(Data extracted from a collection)

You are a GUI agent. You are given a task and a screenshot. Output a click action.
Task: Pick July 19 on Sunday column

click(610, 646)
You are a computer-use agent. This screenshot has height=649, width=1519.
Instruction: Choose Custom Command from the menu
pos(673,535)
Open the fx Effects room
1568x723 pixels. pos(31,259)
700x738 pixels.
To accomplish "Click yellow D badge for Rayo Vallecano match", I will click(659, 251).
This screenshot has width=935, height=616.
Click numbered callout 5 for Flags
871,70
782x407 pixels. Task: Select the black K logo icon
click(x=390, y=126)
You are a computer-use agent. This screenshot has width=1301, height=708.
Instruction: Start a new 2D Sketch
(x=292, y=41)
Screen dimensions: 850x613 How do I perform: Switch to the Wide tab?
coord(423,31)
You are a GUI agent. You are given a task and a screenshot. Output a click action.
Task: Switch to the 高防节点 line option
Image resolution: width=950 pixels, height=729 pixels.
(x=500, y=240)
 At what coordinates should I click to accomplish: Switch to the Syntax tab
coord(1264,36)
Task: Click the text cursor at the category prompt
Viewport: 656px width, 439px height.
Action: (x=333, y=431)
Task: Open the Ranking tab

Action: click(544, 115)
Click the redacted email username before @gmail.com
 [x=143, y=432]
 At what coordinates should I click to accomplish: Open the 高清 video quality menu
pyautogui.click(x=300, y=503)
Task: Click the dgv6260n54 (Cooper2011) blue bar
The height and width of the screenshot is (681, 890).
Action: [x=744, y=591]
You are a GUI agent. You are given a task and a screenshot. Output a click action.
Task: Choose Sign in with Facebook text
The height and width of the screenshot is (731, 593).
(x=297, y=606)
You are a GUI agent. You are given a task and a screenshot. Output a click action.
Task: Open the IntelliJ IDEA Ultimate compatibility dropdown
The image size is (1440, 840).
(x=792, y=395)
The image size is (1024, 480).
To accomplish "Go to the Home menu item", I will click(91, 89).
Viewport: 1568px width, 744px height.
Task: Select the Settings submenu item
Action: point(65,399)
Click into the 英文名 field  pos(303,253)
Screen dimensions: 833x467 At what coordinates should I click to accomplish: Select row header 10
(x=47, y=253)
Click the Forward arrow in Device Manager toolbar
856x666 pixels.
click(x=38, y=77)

■ Work request ■
Lines to set down from above: the line with "Task: Open the Ranking tab", the line with "Task: Open the IntelliJ", and every line between, each exactly as written.

■ Answer box ■
Task: Open the Ranking tab

Action: click(544, 115)
Click the redacted email username before @gmail.com
 [x=143, y=432]
 At what coordinates should I click to accomplish: Open the 高清 video quality menu
pyautogui.click(x=300, y=503)
Task: Click the dgv6260n54 (Cooper2011) blue bar
The height and width of the screenshot is (681, 890).
Action: [x=744, y=591]
You are a GUI agent. You are given a task and a screenshot. Output a click action.
Task: Choose Sign in with Facebook text
The height and width of the screenshot is (731, 593).
(x=297, y=606)
You are a GUI agent. You are given a task and a screenshot. Output a click action.
Task: Open the IntelliJ IDEA Ultimate compatibility dropdown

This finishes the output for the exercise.